Possibly evidenced by:
- Statement of misconceptions.
- Request for information needed.
- Inappropriate behaviors.
Desired Outcomes
- A patient will participate in the learning process.
- A patient will verbalize the pathophysiology, signs and symptoms, and implications of her disease condition in simple terms.
- A patient will identify behaviors and lifestyle changes to enhance recovery.
Nursing Interventions | Rationale |
Assess the client’s level of knowledgeability to learn. Talk and listen to the client in a calm demeanor. Provide time for questions and clarifications. | Provides information necessary to develop an individual plan of care and engage in problem-solving techniques. Reduces anxiety and stress, which can block learning, and provides clarification and repetition to enhance understanding. |
Explain predisposing factors and treatment related to the cause of hemorrhage. | To provide information in helping the client cope with the situation. |
Instruct the client to report inability to breastfeed, fatigue, amenorrhea, pubic/axillary hair loss, premature aging, and genital atrophy. | These are the signs of Sheehan’s syndrome, which is caused by the destruction of the anterior pituitary gland cells by oxygen starvation, usually at the time of childbirth. The condition may also result from septic shock or a massive hemorrhage. It often results in premature aging, irreversible fertility, decreased resistance to infection, or increased risk of shock. |
Determine the availability of personal resources/support groups. Explain the importance of having adequate rest, healthy living, and pacing of activities. | Fatigue-related to hemorrhage will slow down the client’s resumption of normal activities, necessitating problem solving and dependence on others for a period of time. |
Explain short-term implications of postpartum hemorrhage, such as an interruption in the process of mother-infant bonding and the inability to assume care of self and infant as soon as desired. | It can reduce anxiety and provides a realistic time frame for the resumption of bonding and infant/self-care activities. |
Explain long-term implications of postpartum hemorrhage such as uterine atony, infertility if hysterectomy is done, or risk of having a postpartum hemorrhage in future pregnancies. | This will give the autonomy to the client to make informed decisions and to begin resolving feelings about current and past events. |
Recommend that the client be seated when holding the infant and change position slowly when lying down or seated. | To prevent orthostatic hypotension because it puts the client at risk of falls. |
Refer to a support group(s) as indicated. | Specific groups such as the hysterectomy support group may provide supplemental information regarding the situation they faced before and how they were able to manage it. This will facilitate positive adaptation of the client. |
Related FAQs
1. What nursing interventions would you consider for a patient with postpartum hemorrhage?
Nursing Interventions
- Save all perineal pads used during bleeding and weigh them to determine the amount of blood loss.

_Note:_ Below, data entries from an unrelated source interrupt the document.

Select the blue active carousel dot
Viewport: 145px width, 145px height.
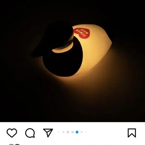(77, 132)
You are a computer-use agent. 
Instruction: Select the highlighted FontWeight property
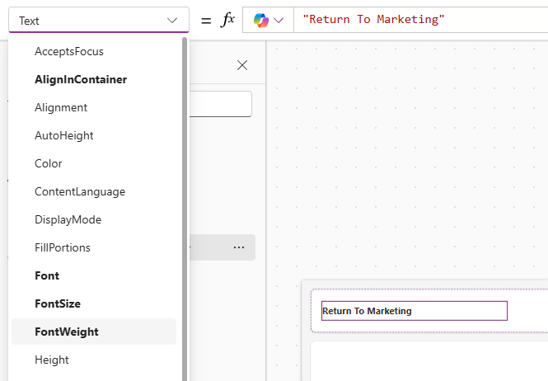(x=67, y=332)
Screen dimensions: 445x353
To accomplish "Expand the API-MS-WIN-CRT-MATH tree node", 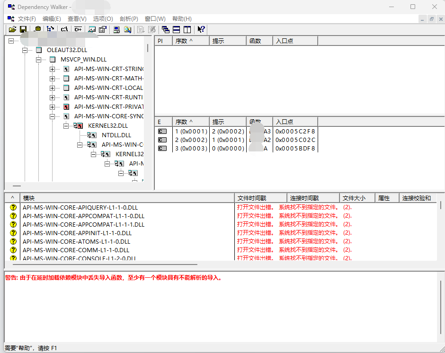I will tap(53, 79).
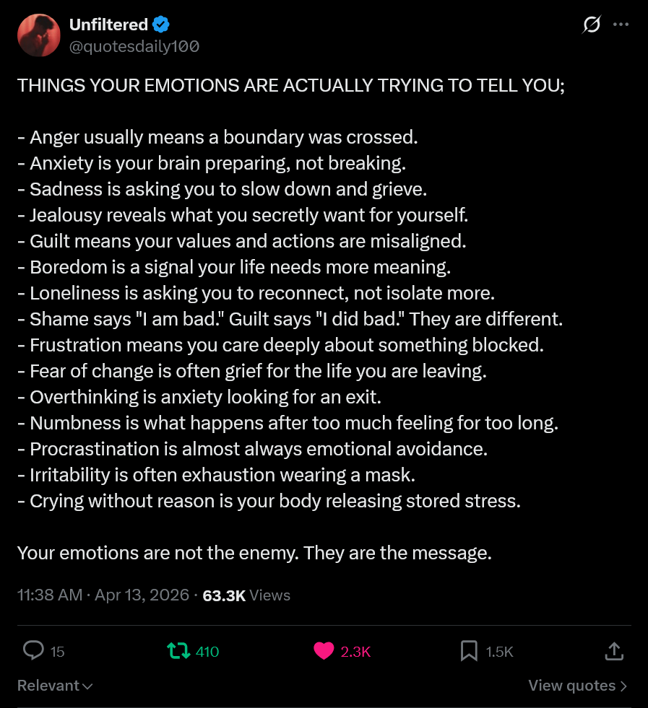Click the share upload icon

tap(613, 651)
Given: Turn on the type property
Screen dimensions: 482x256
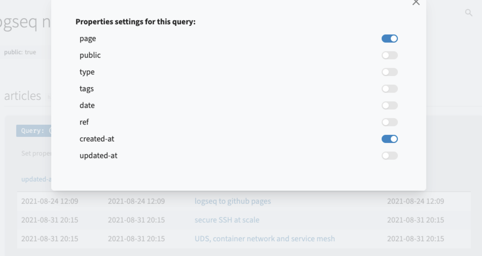Looking at the screenshot, I should pos(390,72).
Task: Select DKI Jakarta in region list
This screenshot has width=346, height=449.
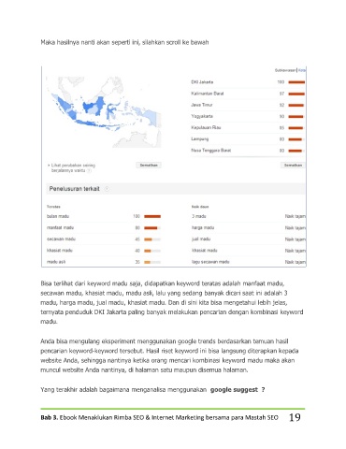Action: coord(202,82)
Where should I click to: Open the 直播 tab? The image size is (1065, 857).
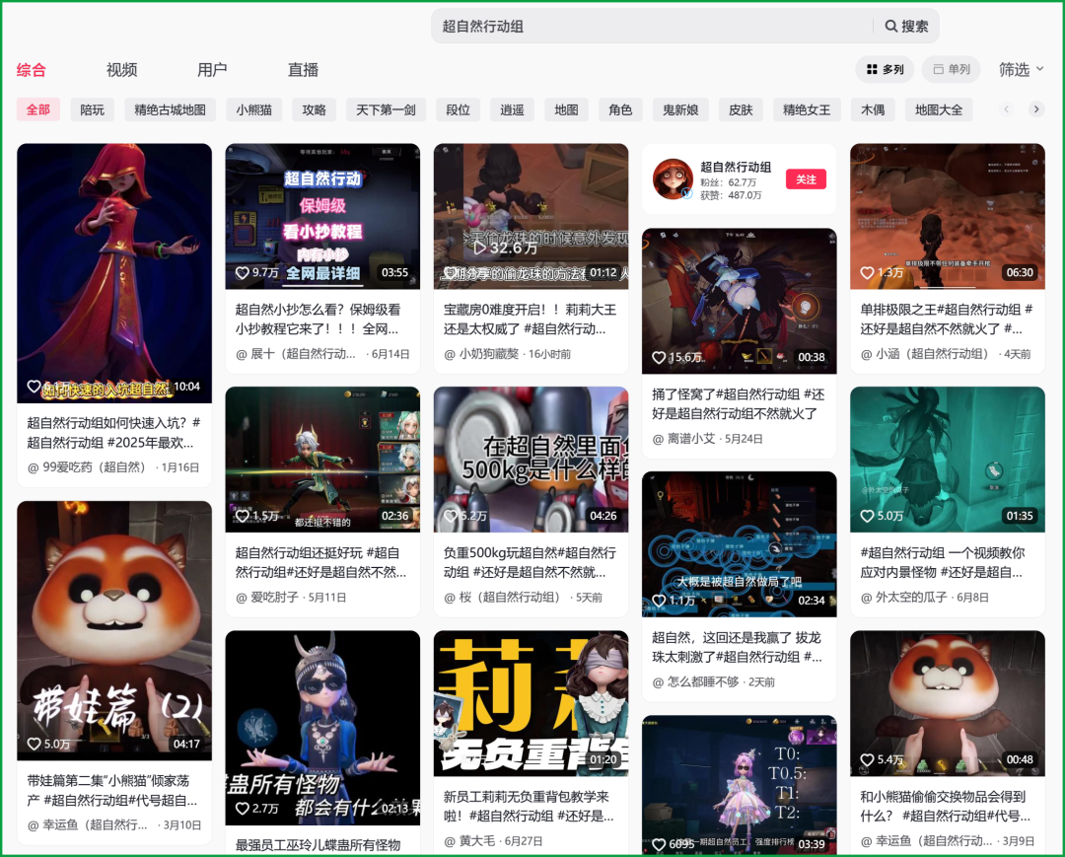pos(303,69)
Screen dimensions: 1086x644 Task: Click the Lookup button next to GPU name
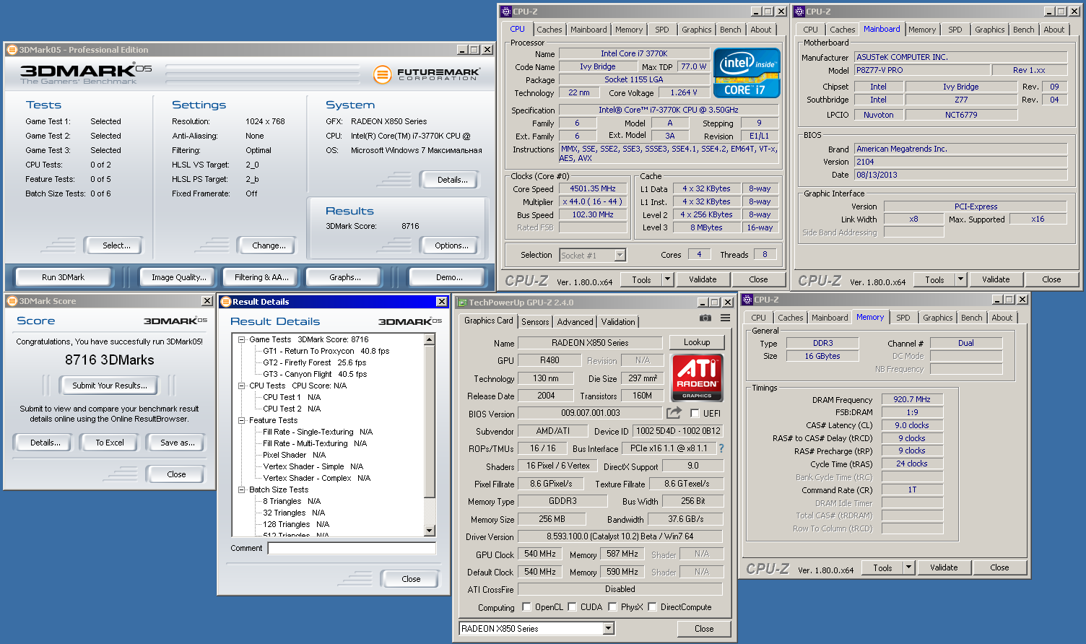[x=697, y=342]
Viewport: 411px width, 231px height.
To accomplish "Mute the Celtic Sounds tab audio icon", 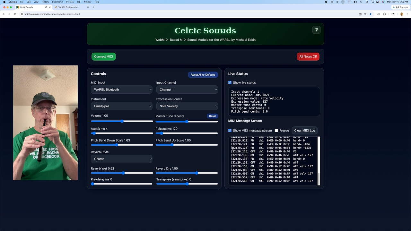I will [46, 7].
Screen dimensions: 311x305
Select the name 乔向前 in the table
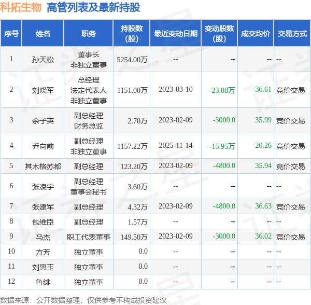point(43,146)
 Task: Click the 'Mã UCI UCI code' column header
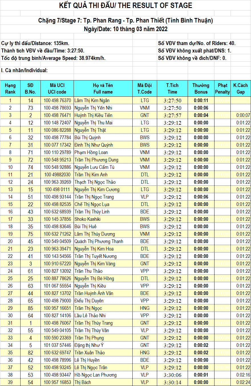coord(57,88)
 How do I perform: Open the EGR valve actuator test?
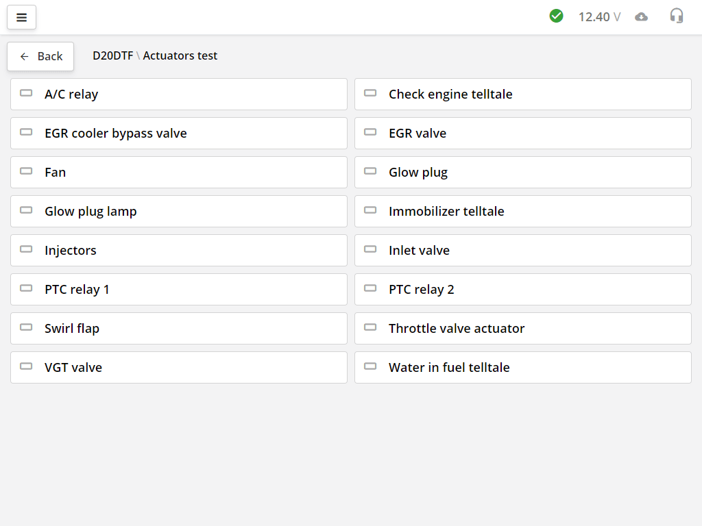tap(522, 133)
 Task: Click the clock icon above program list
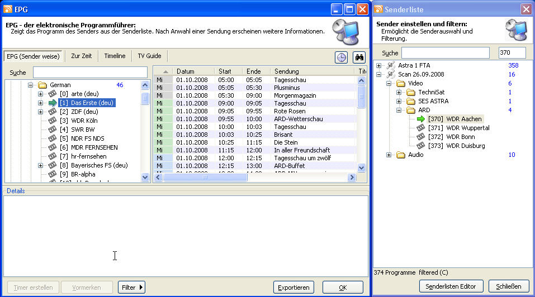click(341, 57)
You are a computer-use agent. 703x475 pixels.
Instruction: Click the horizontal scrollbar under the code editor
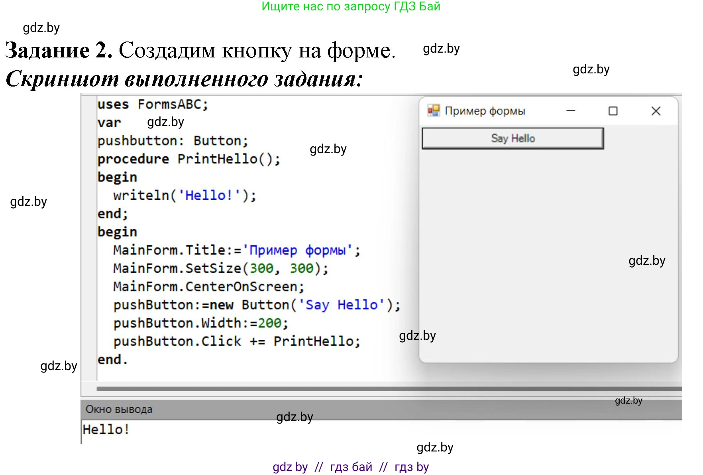click(x=389, y=388)
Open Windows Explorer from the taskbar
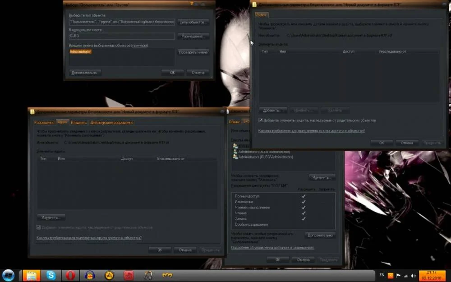The image size is (451, 282). [x=32, y=275]
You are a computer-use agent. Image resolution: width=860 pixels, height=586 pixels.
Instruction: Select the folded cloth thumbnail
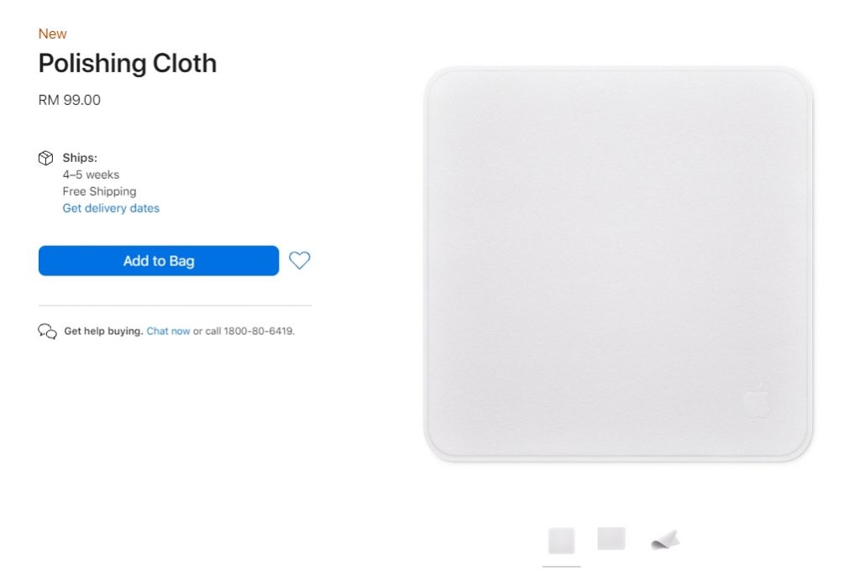[665, 539]
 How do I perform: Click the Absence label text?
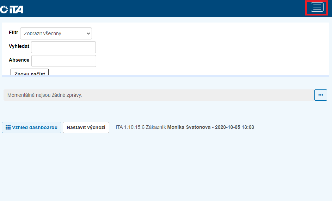(19, 60)
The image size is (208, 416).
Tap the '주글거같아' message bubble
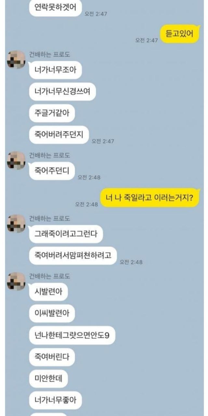(x=52, y=113)
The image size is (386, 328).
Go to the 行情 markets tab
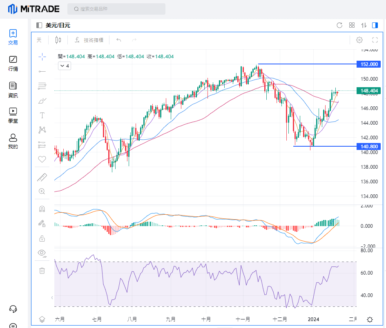click(x=13, y=64)
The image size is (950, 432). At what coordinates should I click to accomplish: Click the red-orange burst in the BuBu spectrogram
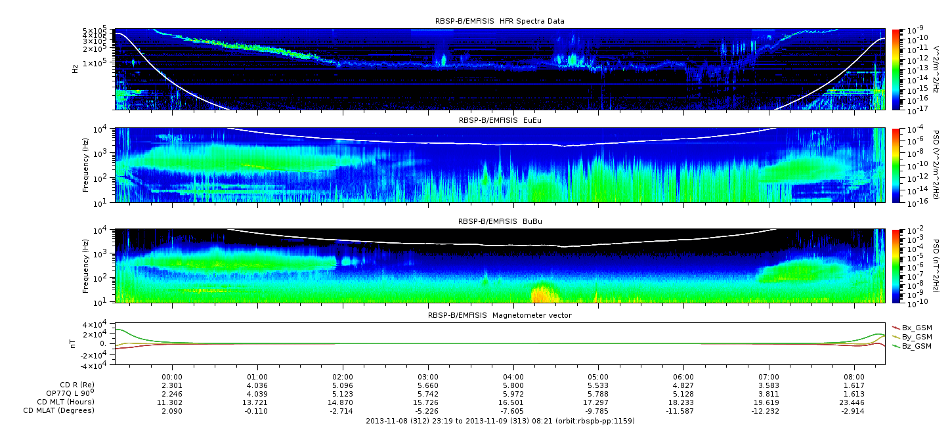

- Place the woman in a side lying position to make sure that no blood is pooling underneath her.
- Assess lochia frequently to determine if the amount discharged is still within the normal limits.
2. What is the nursing diagnosis of haemorrhage?
Risk for Bleeding is a NANDA nursing diagnosis that can be used for the care of patients with increased chances of bleeding, such as those diagnosed with reduced platelets, problems with clotting factors, or those in situations where the patient experiences a traumatic injury or an invasive procedure such as surgery.
3. How do you manage primary postpartum hemorrhage?
Treatment for primary PPH requires a multidisciplinary approach. Any measures and/or drug therapy taken as part of the initial treatment is considered first‐line therapy. In most cases, this includes resuscitation measures, exclusion of genital tract laceration, checking of the placenta and the use of uterotonics.
4. What are the nursing management of menorrhagia?
Medical therapy for menorrhagia may include: Nonsteroidal anti-inflammatory drugs (NSAIDs). NSAIDs, such as ibuprofen (Advil, Motrin IB, others) or naproxen sodium (Aleve), help reduce menstrual blood loss. NSAIDs have the added benefit of relieving painful menstrual cramps (dysmenorrhea).